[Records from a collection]
========

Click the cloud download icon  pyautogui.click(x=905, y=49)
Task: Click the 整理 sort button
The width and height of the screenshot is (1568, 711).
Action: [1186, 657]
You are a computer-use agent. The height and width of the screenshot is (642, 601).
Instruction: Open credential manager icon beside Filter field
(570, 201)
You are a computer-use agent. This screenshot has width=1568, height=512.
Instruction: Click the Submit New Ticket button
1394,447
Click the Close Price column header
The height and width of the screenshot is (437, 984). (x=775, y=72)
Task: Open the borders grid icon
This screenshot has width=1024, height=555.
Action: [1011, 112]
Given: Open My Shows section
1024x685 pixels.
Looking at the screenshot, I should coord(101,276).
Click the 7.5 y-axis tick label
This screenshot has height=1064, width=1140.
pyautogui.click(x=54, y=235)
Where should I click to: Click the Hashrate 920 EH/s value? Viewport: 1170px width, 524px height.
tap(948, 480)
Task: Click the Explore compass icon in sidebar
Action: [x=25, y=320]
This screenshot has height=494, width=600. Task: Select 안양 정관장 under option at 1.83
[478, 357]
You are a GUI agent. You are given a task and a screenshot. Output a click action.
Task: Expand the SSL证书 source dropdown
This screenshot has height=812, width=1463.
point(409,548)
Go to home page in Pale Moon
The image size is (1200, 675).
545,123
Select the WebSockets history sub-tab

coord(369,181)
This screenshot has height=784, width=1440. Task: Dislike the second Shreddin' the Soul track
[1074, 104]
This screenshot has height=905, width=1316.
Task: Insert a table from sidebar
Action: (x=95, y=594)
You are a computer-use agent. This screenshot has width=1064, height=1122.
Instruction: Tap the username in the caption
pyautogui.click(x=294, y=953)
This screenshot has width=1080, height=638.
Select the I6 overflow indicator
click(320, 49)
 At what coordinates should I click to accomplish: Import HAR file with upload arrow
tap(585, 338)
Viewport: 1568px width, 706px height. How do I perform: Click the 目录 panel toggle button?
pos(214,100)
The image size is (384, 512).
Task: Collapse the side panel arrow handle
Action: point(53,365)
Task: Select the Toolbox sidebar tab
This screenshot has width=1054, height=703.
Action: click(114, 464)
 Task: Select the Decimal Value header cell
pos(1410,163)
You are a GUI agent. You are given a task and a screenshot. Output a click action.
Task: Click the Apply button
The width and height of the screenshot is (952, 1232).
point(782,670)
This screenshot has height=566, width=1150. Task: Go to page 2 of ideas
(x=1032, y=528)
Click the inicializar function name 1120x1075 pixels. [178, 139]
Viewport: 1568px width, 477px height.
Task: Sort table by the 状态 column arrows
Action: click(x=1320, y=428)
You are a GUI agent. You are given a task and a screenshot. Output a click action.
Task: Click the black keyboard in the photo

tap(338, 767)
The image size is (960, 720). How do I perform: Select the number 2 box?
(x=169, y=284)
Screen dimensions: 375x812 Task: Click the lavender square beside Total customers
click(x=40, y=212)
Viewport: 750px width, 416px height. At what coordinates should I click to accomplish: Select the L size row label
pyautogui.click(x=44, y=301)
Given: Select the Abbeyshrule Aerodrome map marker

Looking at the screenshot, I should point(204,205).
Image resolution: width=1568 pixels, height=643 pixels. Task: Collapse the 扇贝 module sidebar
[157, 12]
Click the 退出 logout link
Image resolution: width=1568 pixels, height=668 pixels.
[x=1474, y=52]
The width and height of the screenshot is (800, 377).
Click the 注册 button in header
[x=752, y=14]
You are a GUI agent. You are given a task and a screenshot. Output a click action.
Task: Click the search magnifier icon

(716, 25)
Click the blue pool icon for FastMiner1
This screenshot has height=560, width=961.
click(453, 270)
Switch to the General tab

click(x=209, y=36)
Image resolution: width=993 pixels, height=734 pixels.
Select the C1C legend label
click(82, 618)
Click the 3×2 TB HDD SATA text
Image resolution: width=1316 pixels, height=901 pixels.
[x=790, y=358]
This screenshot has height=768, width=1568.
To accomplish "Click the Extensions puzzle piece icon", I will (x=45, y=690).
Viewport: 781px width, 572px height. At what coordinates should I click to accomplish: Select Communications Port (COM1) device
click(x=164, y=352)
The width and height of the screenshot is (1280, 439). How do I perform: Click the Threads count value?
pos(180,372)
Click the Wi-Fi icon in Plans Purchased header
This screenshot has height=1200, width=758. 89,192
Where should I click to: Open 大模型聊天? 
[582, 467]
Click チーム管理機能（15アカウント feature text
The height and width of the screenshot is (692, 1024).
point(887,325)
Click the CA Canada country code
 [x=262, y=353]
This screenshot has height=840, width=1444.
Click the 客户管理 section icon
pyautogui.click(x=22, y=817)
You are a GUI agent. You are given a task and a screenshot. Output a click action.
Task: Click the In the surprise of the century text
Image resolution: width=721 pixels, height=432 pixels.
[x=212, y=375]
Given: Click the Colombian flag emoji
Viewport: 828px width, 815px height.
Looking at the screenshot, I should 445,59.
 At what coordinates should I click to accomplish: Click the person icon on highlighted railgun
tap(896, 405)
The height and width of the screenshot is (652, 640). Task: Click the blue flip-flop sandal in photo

========

Try it
Going line by line, set down the data above exactly as given.

Output below
Click the cloud download icon  pyautogui.click(x=905, y=49)
Task: Click the 整理 sort button
The width and height of the screenshot is (1568, 711).
Action: [1186, 657]
You are a computer-use agent. The height and width of the screenshot is (642, 601).
Instruction: Open credential manager icon beside Filter field
(570, 201)
You are a computer-use agent. This screenshot has width=1568, height=512.
Instruction: Click the Submit New Ticket button
1394,447
Click the Close Price column header
The height and width of the screenshot is (437, 984). (x=775, y=72)
Task: Open the borders grid icon
This screenshot has width=1024, height=555.
Action: [1011, 112]
Given: Open My Shows section
1024x685 pixels.
Looking at the screenshot, I should coord(101,276).
Click the 7.5 y-axis tick label
This screenshot has height=1064, width=1140.
pyautogui.click(x=54, y=235)
Where should I click to: Click the Hashrate 920 EH/s value? Viewport: 1170px width, 524px height.
tap(948, 480)
Task: Click the Explore compass icon in sidebar
Action: [x=25, y=320]
This screenshot has height=494, width=600. Task: Select 안양 정관장 under option at 1.83
[478, 357]
You are a GUI agent. You are given a task and a screenshot. Output a click action.
Task: Expand the SSL证书 source dropdown
This screenshot has height=812, width=1463.
point(409,548)
Go to home page in Pale Moon
The image size is (1200, 675).
545,123
Select the WebSockets history sub-tab

coord(369,181)
This screenshot has height=784, width=1440. Task: Dislike the second Shreddin' the Soul track
[1074, 104]
This screenshot has height=905, width=1316.
Task: Insert a table from sidebar
Action: (x=95, y=594)
You are a computer-use agent. This screenshot has width=1064, height=1122.
Instruction: Tap the username in the caption
pyautogui.click(x=294, y=953)
This screenshot has width=1080, height=638.
Select the I6 overflow indicator
click(320, 49)
 At what coordinates should I click to accomplish: Import HAR file with upload arrow
tap(585, 338)
Viewport: 1568px width, 706px height. How do I perform: Click the 目录 panel toggle button?
pos(214,100)
The image size is (384, 512).
Task: Collapse the side panel arrow handle
Action: point(53,365)
Task: Select the Toolbox sidebar tab
This screenshot has width=1054, height=703.
Action: click(114, 464)
 Task: Select the Decimal Value header cell
pos(1410,163)
You are a GUI agent. You are given a task and a screenshot. Output a click action.
Task: Click the Apply button
The width and height of the screenshot is (952, 1232).
point(782,670)
This screenshot has height=566, width=1150. Task: Go to page 2 of ideas
(x=1032, y=528)
Click the inicializar function name 1120x1075 pixels. [178, 139]
Viewport: 1568px width, 477px height.
Task: Sort table by the 状态 column arrows
Action: click(x=1320, y=428)
You are a GUI agent. You are given a task and a screenshot. Output a click action.
Task: Click the black keyboard in the photo

tap(338, 767)
The image size is (960, 720). How do I perform: Select the number 2 box?
(x=169, y=284)
Screen dimensions: 375x812 Task: Click the lavender square beside Total customers
click(x=40, y=212)
Viewport: 750px width, 416px height. At what coordinates should I click to accomplish: Select the L size row label
pyautogui.click(x=44, y=301)
Given: Select the Abbeyshrule Aerodrome map marker

Looking at the screenshot, I should point(204,205).
Image resolution: width=1568 pixels, height=643 pixels. Task: Collapse the 扇贝 module sidebar
[157, 12]
Click the 退出 logout link
Image resolution: width=1568 pixels, height=668 pixels.
[x=1474, y=52]
The width and height of the screenshot is (800, 377).
Click the 注册 button in header
[x=752, y=14]
You are a GUI agent. You are given a task and a screenshot. Output a click action.
Task: Click the search magnifier icon

(716, 25)
Click the blue pool icon for FastMiner1
This screenshot has height=560, width=961.
click(453, 270)
Switch to the General tab

click(x=209, y=36)
Image resolution: width=993 pixels, height=734 pixels.
Select the C1C legend label
click(82, 618)
Click the 3×2 TB HDD SATA text
Image resolution: width=1316 pixels, height=901 pixels.
[x=790, y=358]
This screenshot has height=768, width=1568.
To accomplish "Click the Extensions puzzle piece icon", I will (x=45, y=690).
Viewport: 781px width, 572px height. At what coordinates should I click to accomplish: Select Communications Port (COM1) device
click(x=164, y=352)
The width and height of the screenshot is (1280, 439). How do I perform: Click the Threads count value?
pos(180,372)
Click the Wi-Fi icon in Plans Purchased header
This screenshot has height=1200, width=758. 89,192
Where should I click to: Open 大模型聊天? 
[582, 467]
Click チーム管理機能（15アカウント feature text
The height and width of the screenshot is (692, 1024).
point(887,325)
Click the CA Canada country code
 [x=262, y=353]
This screenshot has height=840, width=1444.
Click the 客户管理 section icon
pyautogui.click(x=22, y=817)
You are a GUI agent. You are given a task and a screenshot. Output a click action.
Task: Click the In the surprise of the century text
Image resolution: width=721 pixels, height=432 pixels.
[x=212, y=375]
Given: Click the Colombian flag emoji
Viewport: 828px width, 815px height.
Looking at the screenshot, I should 445,59.
 At what coordinates should I click to accomplish: Click the person icon on highlighted railgun
tap(896, 405)
The height and width of the screenshot is (652, 640). Task: Click the blue flip-flop sandal in photo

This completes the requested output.